--- Task instructions ---
An exact copy, beginning at the line containing "Given: Click the Authentication key icon" and ending at the final line of the records that follow, is the answer; it has no pictures and no other text.

[Pixel coordinate grounding data]
* * * *

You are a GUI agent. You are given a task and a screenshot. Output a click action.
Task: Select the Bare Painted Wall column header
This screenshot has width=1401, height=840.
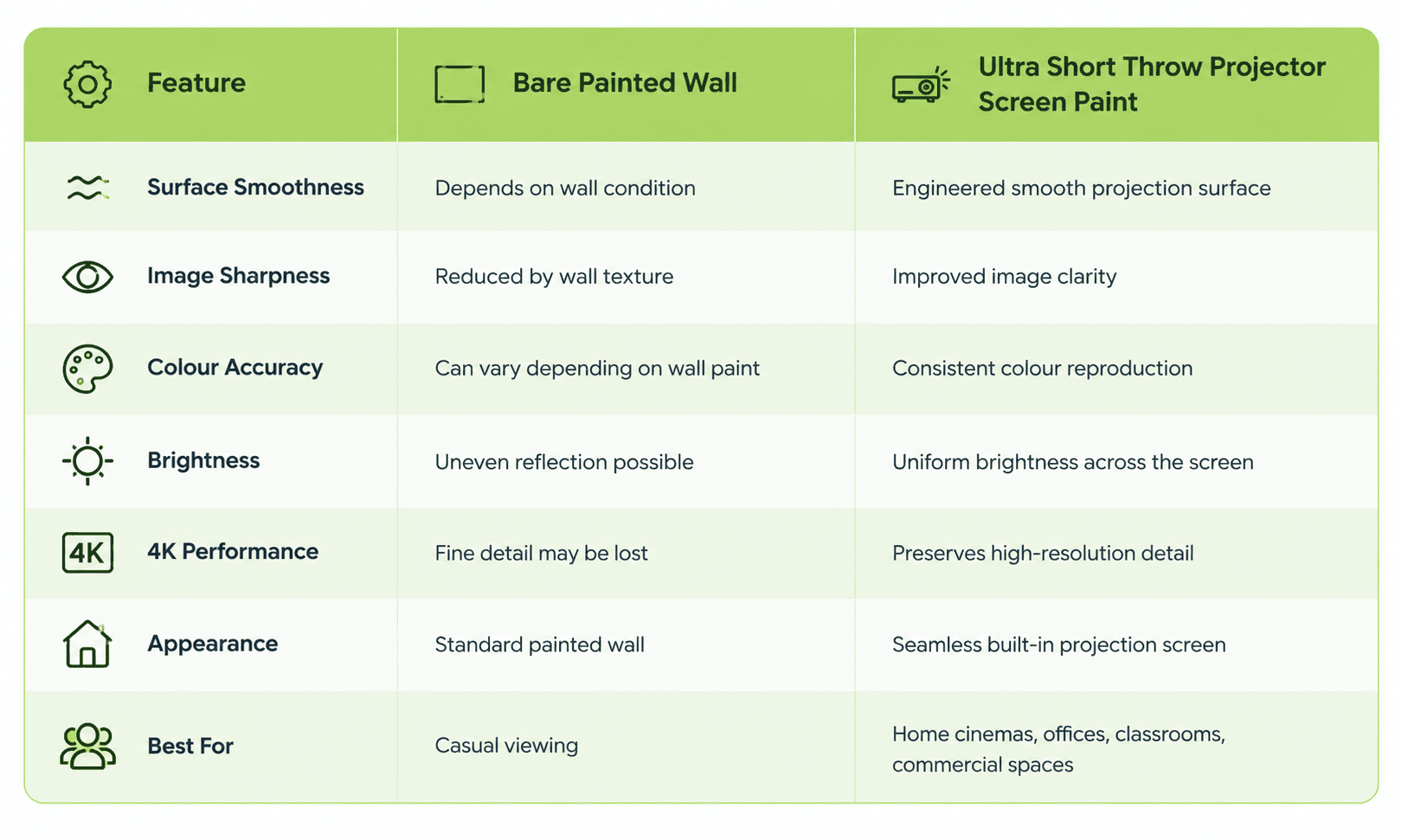(625, 83)
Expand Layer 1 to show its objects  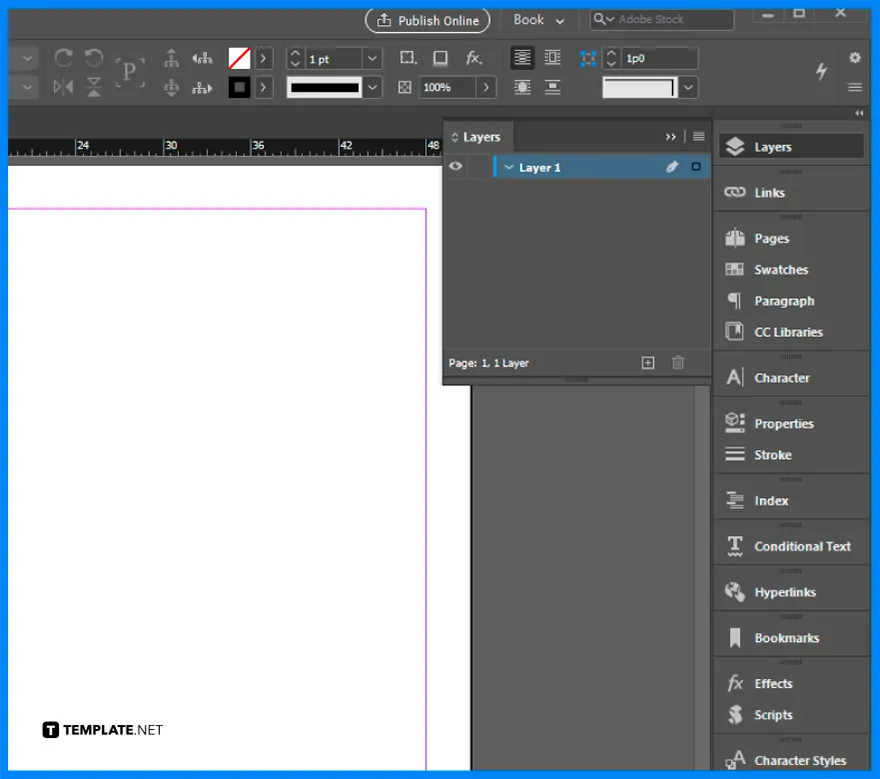pos(509,167)
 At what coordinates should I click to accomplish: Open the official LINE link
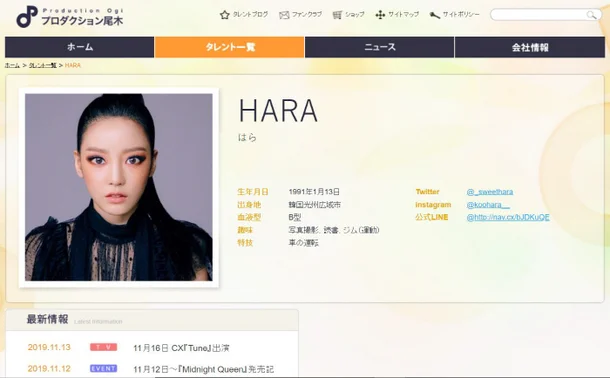click(508, 217)
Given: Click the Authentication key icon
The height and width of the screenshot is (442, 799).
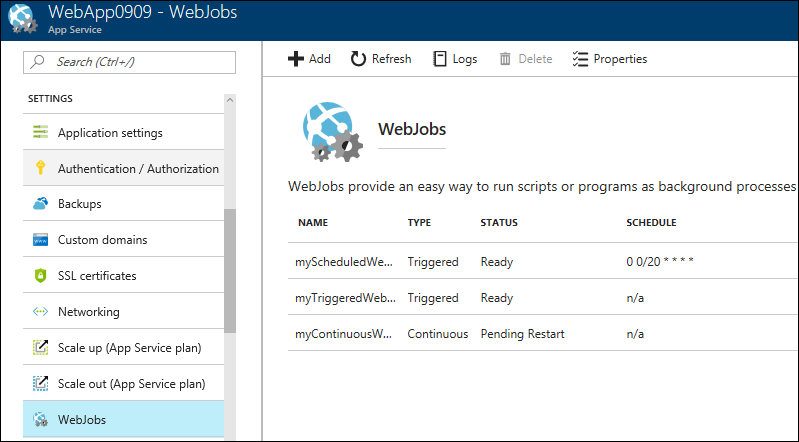Looking at the screenshot, I should tap(41, 168).
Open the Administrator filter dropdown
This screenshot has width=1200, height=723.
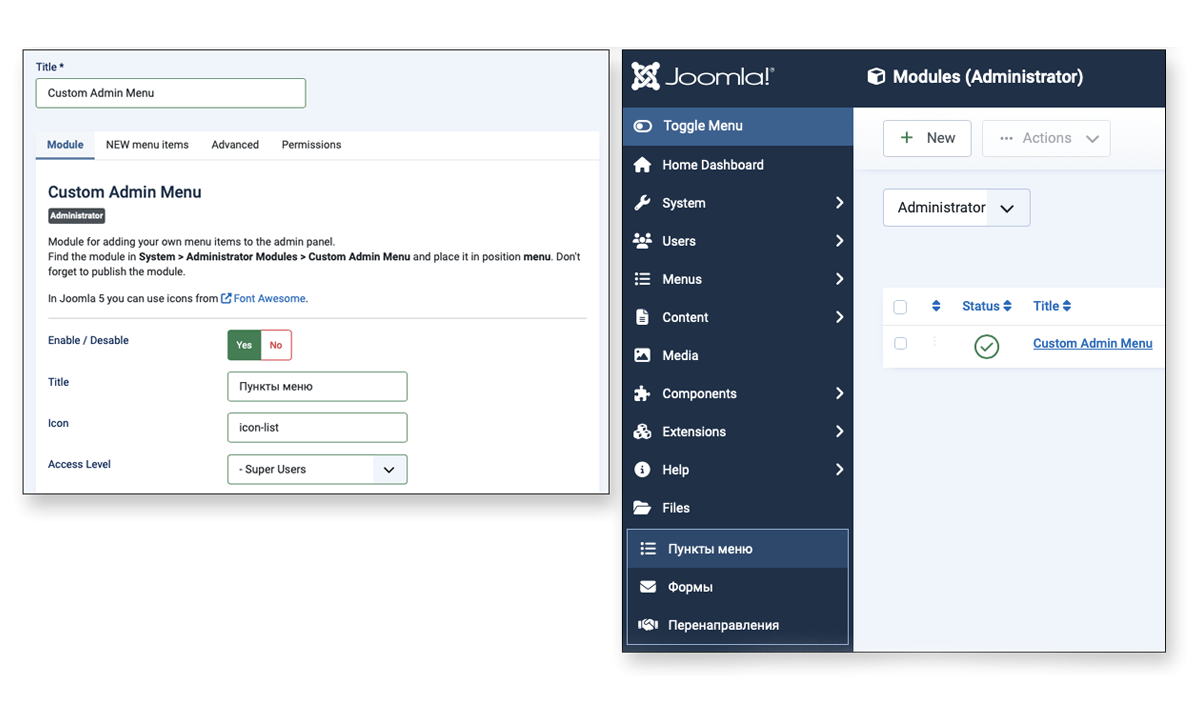point(956,208)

* * * *

--- Result ---
Given: Click the Authentication key icon
The height and width of the screenshot is (442, 799).
Looking at the screenshot, I should tap(41, 168).
Open the Administrator filter dropdown
This screenshot has width=1200, height=723.
point(956,208)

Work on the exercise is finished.